I sent my pump out for my 2510 to be rebuilt because it was leaking badly. I sent it to a shop that bench tests and sets the pressure. At first I had no pressure to lift three point arms or move hydraulic cylinder but steering seems to work. So shop said my priority valve was stuck I have taken it apart and found no issues. So I put it back together now the hydraulic cylinder will move very slowly. What is my next step I guess I need to buy a new pressure gauge and check pressure at remote. Is there something I am missing I had no real issues other then the pump leaking badly.


----------



## Tx Jim (Jun 30, 2014)

How long since hyd filter was changed & sump screen checked/cleaned? Yes a $15 gauge would determine if hyd pump pressure is set correctly. You could test hyd's with priority valve AWOL.


----------



## broadriverhay (Jun 13, 2014)

I have a 2510 also. I am trying to think of what could be happening. I havea friend with a smaller JD that had hydraulic issues and his grandson had pulled a lever without his knowing and had it in a mid position. This made everything move very slow. We changed filter which had never been done in about 30 years with no results of course. I then started checking all the levers and found the issue. Just something to look at. Good luck.


----------



## Farmerbrown2 (Sep 25, 2018)

Tx Jim said:


> How long since hyd filter was changed & sump screen checked/cleaned? Yes a $15 gauge would determine if hyd pump pressure is set correctly. You could test hyd's with priority valve AWOL.

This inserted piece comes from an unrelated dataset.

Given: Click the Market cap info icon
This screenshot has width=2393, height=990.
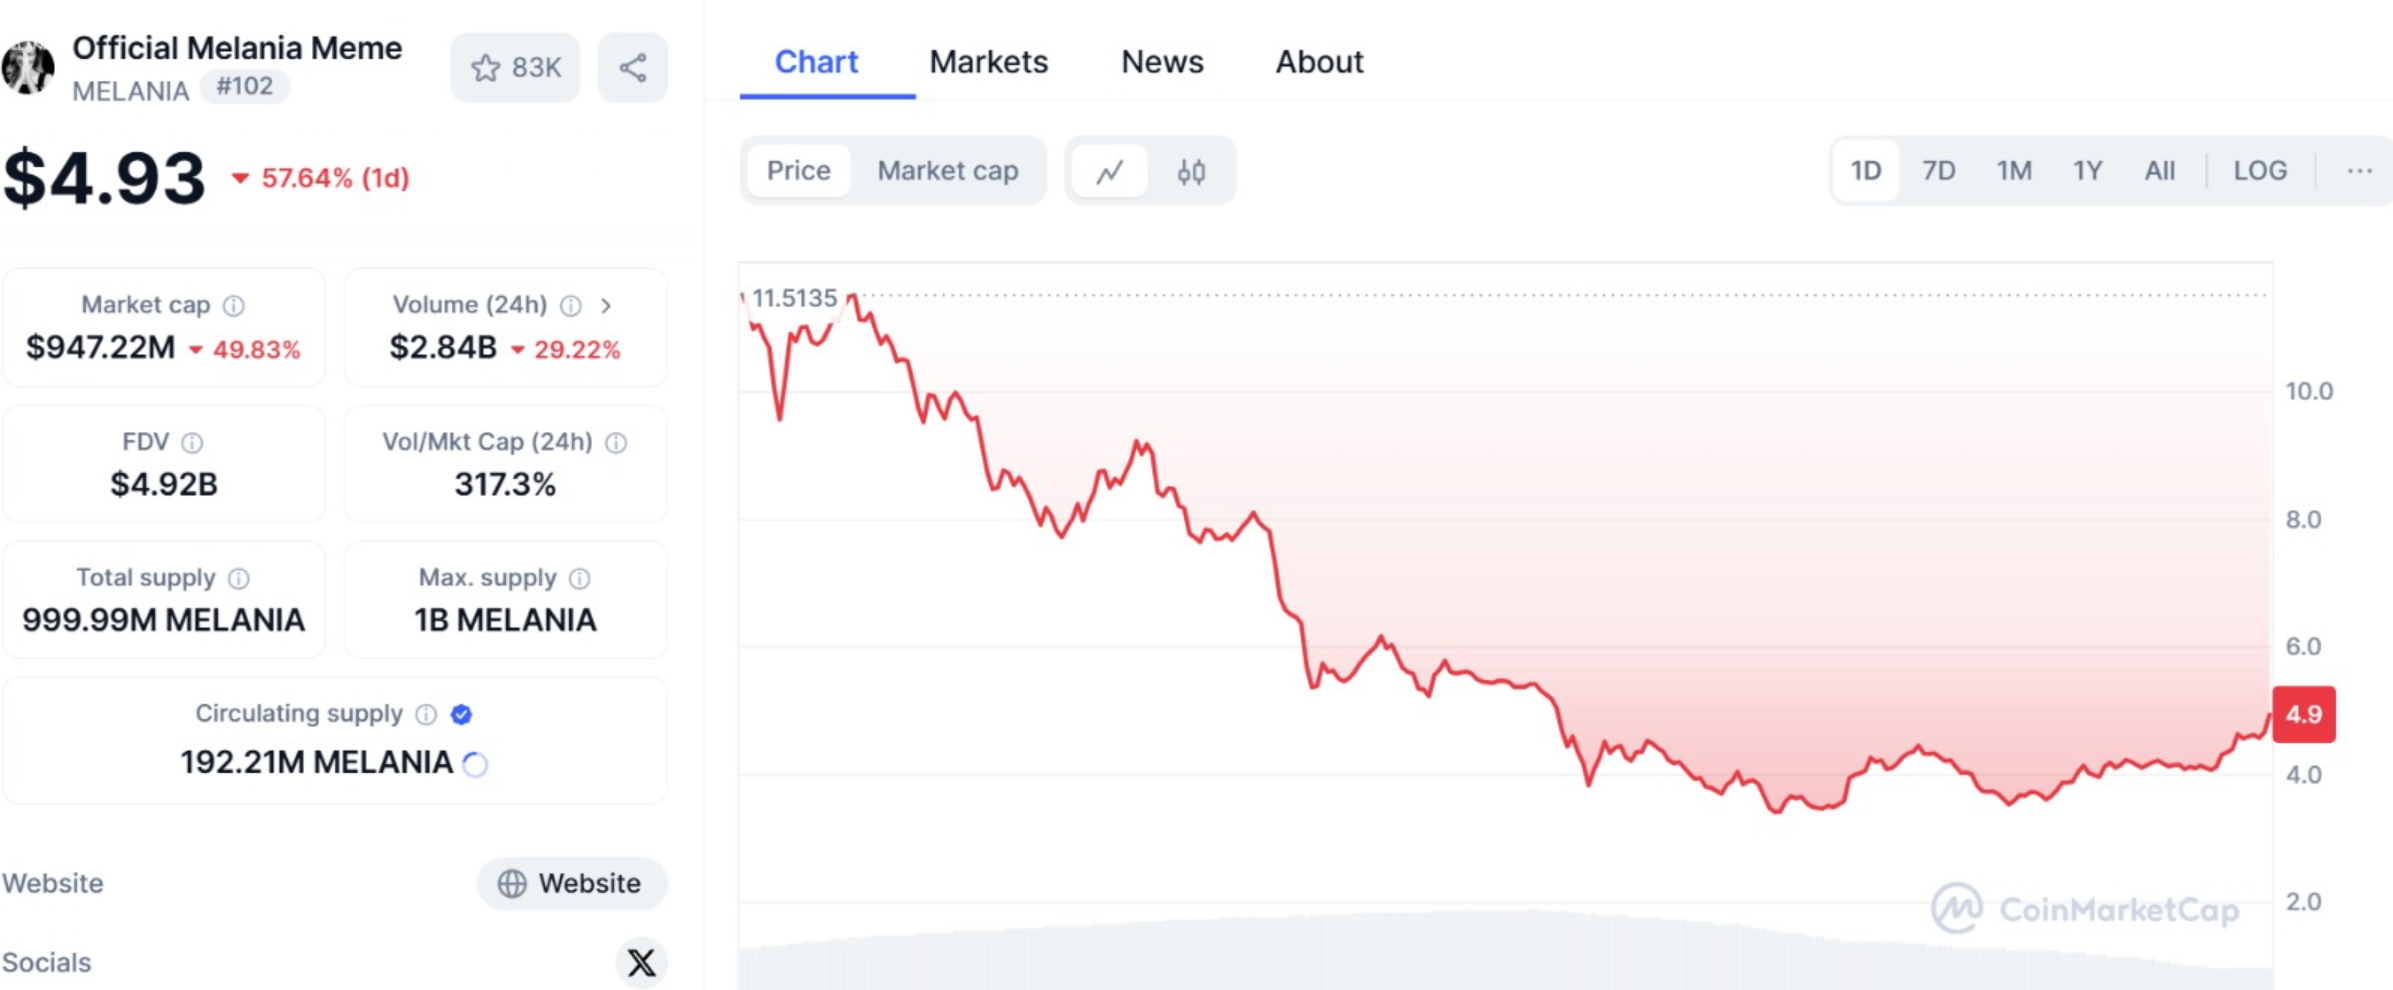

 Cleaned sump very little hay chaff no metal. Brand new JD filters plus brand new JD oil.Trans pressure is good it's a power shift. I found a gauge and plugged into remote only 1,200 psi the gauge is good I checked pressure on my 4020's. So I went digging in my bucket of fittings and connected gauge directly to steel line before priority valve 1,200 psi. So this pretty much tells me something is up with the pump. I will be calling pump guy tomorrow see what he has to say.


----------



## Tx Jim (Jun 30, 2014)

I agree something in pump is a at fault or stroke control screw is not turned in far enough to achieve 2250 psi. Evidently the shop's bench tester needs help. Is this an independent or dealer shop?


----------



## Farmerbrown2 (Sep 25, 2018)

I was in touch with pump guy today he feels there is dirt in stroke control he wants me to pull that out and check that then go from there. I feel I will figure it out just frustrating


----------



## Farmerbrown2 (Sep 25, 2018)

I remember when my dad had pump rebuilt on 4020 he had similar issues but that pump had not been bench tested. Pump guy is helping me through it just a pain.


----------



## Tx Jim (Jun 30, 2014)

Dirt in stroke control valve? Really that's a new one for me. Does your pump have a destroking screw? If so screw it down clock wise with engine running that should dislodge any foreign material(dirt) then turn screw CCW so pump can start pumping again then check pressure..


----------



## Farmerbrown2 (Sep 25, 2018)

I got home late tonight hopefully I’ll get time tomorrow to look at it again .


----------



## Farmerbrown2 (Sep 25, 2018)

Still no luck with pump when I spin engine over it will briefly spike 2200psi then drops to 12 to 1500 psi. Trans pump is working I pulled front filter off and spun motor over lots of oil comes out. I’m trying to figure out if there is a way to see how much pressure is on the inlet side of the pump. According to my I.T manual I should have 50 to 70 psi pilot pressure at the intake side of pump on a power shift transmission.


----------



## Farmerbrown2 (Sep 25, 2018)

Tx Jim said:


> Dirt in stroke control valve? Really that's a new one for me. Does your pump have a destroking screw? If so screw it down clock wise with engine running that should dislodge any foreign material(dirt) then turn screw CCW so pump can start pumping again then check pressure..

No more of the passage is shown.